Step 3: Formulate the Equation of the Plane

• Why this step? We now have all the necessary information to write the equation of the plane: a point on the plane $M(-1, 3, 4)$ (from Step 1) and the direction ratios of its normal vector $(-4, 2, 2)$ (from Step 2).
• Using the general equation of a plane $A(x - x_0) + B(y - y_0) + C(z - z_0) = 0$, with $(x_0, y_0, z_0) = (-1, 3, 4)$ and $(A, B, C) = (-4, 2, 2)$: $-4(x - (-1)) + 2(y - 3) + 2(z - 4) = 0$ $-4(x + 1) + 2(y - 3) + 2(z - 4) = 0$
• Expand and simplify the equation: $-4x - 4 + 2y - 6 + 2z - 8 = 0$ $-4x + 2y + 2z - 18 = 0$ $-4x + 2y + 2z = 18$
• To simplify the coefficients, we can divide the entire equation by 2: $-2x + y + z = 9$ This is the equation of the required plane.

Step 4: Check Which Option Point Lies on the Plane

• Why this step? The question asks for a point from the given options that also lies on this plane. To check if a point lies on a plane, we substitute its coordinates into the plane's equation. If the equation holds true (left-hand side equals right-hand side), then the point lies on the plane.

• Let's test each option using the plane equation $-2x + y + z = 9$:

  • (A) (-3, 2, 1): Substitute $x = -3, y = 2, z = 1$: $-2(-3) + (2) + (1) = 6 + 2 + 1 = 9$ Since $9 = 9$, the point $(-3, 2, 1)$ lies on the plane.

  • (B) (3, 2, 1): Substitute $x = 3, y = 2, z = 1$: $-2(3) + (2) + (1) = -6 + 2 + 1 = -3$ Since $-3 \neq 9$, the point $(3, 2, 1)$ does not lie on the plane.

  • (C) (-1, 2, 3): Substitute $x = -1, y = 2, z = 3$: $-2(-1) + (2) + (3) = 2 + 2 + 3 = 7$ Since $7 \neq 9$, the point $(-1, 2, 3)$ does not lie on the plane.

  • (D) (1, 2, -3): Substitute $x = 1, y = 2, z = -3$: $-2(1) + (2) + (-3) = -2 + 2 - 3 = -3$ Since $-3 \neq 9$, the point $(1, 2, -3)$ does not lie on the plane.

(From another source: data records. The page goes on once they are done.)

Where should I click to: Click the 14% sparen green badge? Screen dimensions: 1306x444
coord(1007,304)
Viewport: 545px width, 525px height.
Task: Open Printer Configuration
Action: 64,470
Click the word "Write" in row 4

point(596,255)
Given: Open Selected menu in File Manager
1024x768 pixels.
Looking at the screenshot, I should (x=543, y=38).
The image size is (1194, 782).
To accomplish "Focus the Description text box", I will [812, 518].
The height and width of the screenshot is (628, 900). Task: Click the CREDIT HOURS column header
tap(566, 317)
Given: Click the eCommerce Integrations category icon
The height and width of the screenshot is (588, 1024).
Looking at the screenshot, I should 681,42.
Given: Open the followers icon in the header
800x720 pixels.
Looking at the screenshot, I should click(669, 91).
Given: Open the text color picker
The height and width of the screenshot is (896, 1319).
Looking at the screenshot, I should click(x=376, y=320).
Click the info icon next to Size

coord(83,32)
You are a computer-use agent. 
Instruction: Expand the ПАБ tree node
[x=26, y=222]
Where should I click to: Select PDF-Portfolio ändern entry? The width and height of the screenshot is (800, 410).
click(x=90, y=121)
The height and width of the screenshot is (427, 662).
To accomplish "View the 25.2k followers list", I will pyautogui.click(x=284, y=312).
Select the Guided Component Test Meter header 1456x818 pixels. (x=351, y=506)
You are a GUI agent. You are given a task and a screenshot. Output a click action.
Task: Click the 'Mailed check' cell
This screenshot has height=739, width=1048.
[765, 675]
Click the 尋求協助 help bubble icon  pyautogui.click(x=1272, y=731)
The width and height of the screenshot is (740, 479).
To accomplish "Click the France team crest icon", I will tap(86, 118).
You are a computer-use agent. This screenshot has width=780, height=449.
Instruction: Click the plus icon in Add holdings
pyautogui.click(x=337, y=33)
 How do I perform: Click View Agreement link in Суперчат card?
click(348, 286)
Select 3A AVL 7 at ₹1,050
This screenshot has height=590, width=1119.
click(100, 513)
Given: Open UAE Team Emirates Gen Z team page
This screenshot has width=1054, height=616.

• Only option (A) satisfies the equation of the plane.

Common Mistakes & Tips

• Forgetting the "Right Angles" Condition: A common error is just finding the midpoint and assuming the plane passes through it, without using the perpendicularity condition to find the normal vector. Remember, "at right angles" implies the line segment is perpendicular to the plane.
• Direction Ratios vs. Normal Vector: Ensure you correctly identify the direction ratios of the line segment as the normal vector's direction ratios for a perpendicular plane. If the plane were parallel to the line, a different approach for the normal vector would be needed.
• Algebraic Errors: Be careful with signs when calculating midpoints, direction ratios, and expanding the plane equation. Double-check your arithmetic, especially when substituting values.

Summary

To find the plane that bisects a line segment at right angles, we first determine the midpoint of the segment, as the plane must pass through it. Then, we use the fact that the plane is perpendicular to the segment, meaning the direction ratios of the segment serve as the direction ratios of the plane's normal vector. With a point on the plane and its normal vector, we can formulate the equation of the plane. Finally, we test the given options to find the point that satisfies the plane's equation. Following these steps, we found the plane equation to be $-2x + y + z = 9$, and option (A) $(-3, 2, 1)$ satisfies this equation.

The final answer is $\boxed{(-3, 2, 1)}$, which corresponds to option (A).